State and county- Don't let new deal gloss over crucial fixes

Monroe County Mayor Murray Nelson returned from Tallahassee in triumph this week, broker of and victor in a new deal with the state that will increase the number of building permits in the Keys for the first time in a decade.

"A new dawn has risen over Monroe County and the state of Florida," Nelson proclaimed before Gov. Jeb Bush and the Cabinet members.

He's right. It is a new day when the state approves increased development to Monroe County, based on some promises on both sides and a short-term protection for some of the remaining habitat.

Environmentalists are frustrated after years of waiting for the state and county to implement the Carrying Capacity Study, a problematic process but one with at least one solid finding — that the natural terrestrial areas of the Keys have exceeded their ability to withstand further development.

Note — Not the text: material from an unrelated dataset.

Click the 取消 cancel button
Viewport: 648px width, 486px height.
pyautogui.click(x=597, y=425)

Then there's hurricane evacuation. Remember hurricane evacuation?

The ability to evacuate the Keys in 24 hours was the basis for the Rate of Growth Ordinance, or ROGO, the growth management scheme that has governed our lives since the early 1990s. Back in the early 1990s, the county and state calculated how many more units could be built before meeting that deadline — and then proceeded to give out all of those units within the first 10 years of a 20-year comprehensive plan.

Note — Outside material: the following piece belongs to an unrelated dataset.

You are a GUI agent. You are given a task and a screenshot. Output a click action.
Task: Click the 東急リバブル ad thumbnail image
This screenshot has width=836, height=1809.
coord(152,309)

How the county and cities in the Keys have continued to permit development beyond that initial allotment has never been satisfactorily explained.

The new deal between the Keys and the state undoubtedly has some positive elements. One of the most important is the state's plan to send a team of land-buying specialists to the Keys. The state's commitment of significant amounts of money to buy environmentally sensitive land is important, but all the money in the world is useless unless there are people on the ground to make the deals happen.

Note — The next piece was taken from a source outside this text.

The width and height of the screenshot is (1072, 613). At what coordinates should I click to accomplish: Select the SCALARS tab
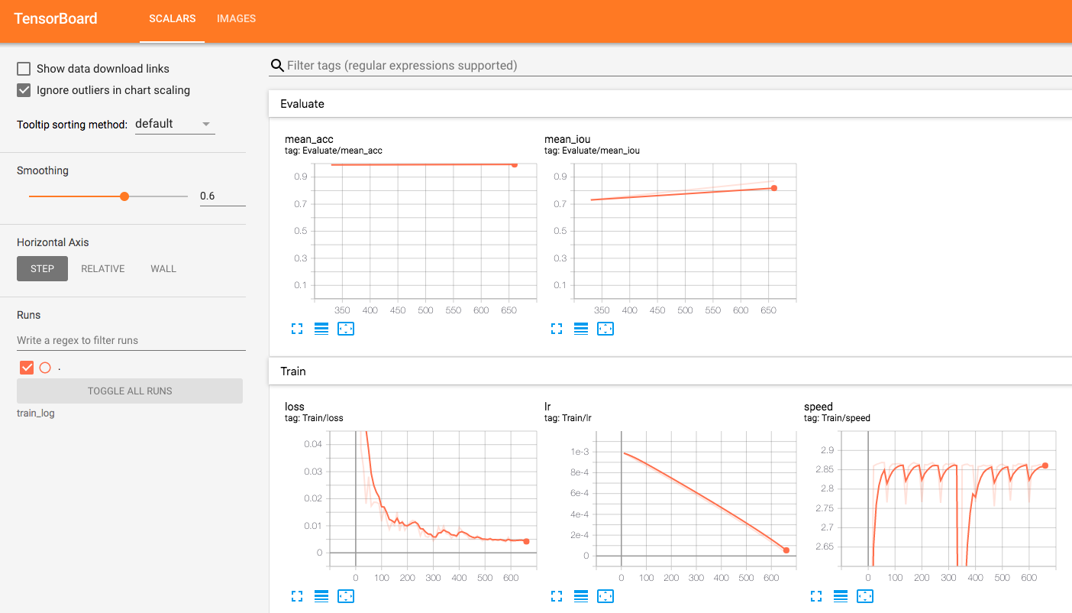pyautogui.click(x=172, y=18)
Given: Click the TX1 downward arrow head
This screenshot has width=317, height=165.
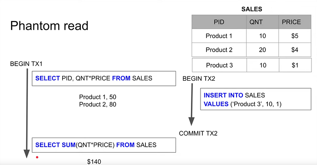Looking at the screenshot, I should pos(27,154).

Also important is the commitment on the part of the county — and Islamorada and Marathon — to bond for water quality improvements. This move is long overdue.

All over the country, people pay significant amounts of money for sewer and stormwater systems. As one of the nation's special places, the Keys deserve state and national help with these issues, and we are receiving it. But we also need to do our share, hopefully financed with the sales tax revenues provided largely by our plentiful visitors.

We can only hope that all the good will exhibited in the Cabinet chambers this week continues as the state and county grind through the details of writing the rules that will implement this deal.

In a letter last week written to "friends of the environment" along with local media, Nelson wrote that "we must not focus on the past or place blame for things not accomplished." Fair enough. But the current county commission — and Cabinet — cannot expect all of us to suddenly develop amnesia and forget the Keys' long and sorry history of unwise development — the history that made us an Area of Critical State Concern in the first place, that led a state hearing officer to find, back in 1996, that we had exceeded our carrying capacity. It is this history that has resulted in degradation of our natural resources and endangers the tourism economy that depends on a healthy ecosystem.

We hope that, at the very least, the new rules will tie new permits to the fulfillment of promises that are part of this deal — bonding for wastewater, land acquisition and protection of habitat. We hope that the highest priority for any new development is for affordable housing and that if tough choices need to be made, that the county, cities and state will protect those units first.

We also hope that our leaders in Tallahassee and at home will ask themselves how future development will affect the Keys, both for the natural environment and the humans who live and work here.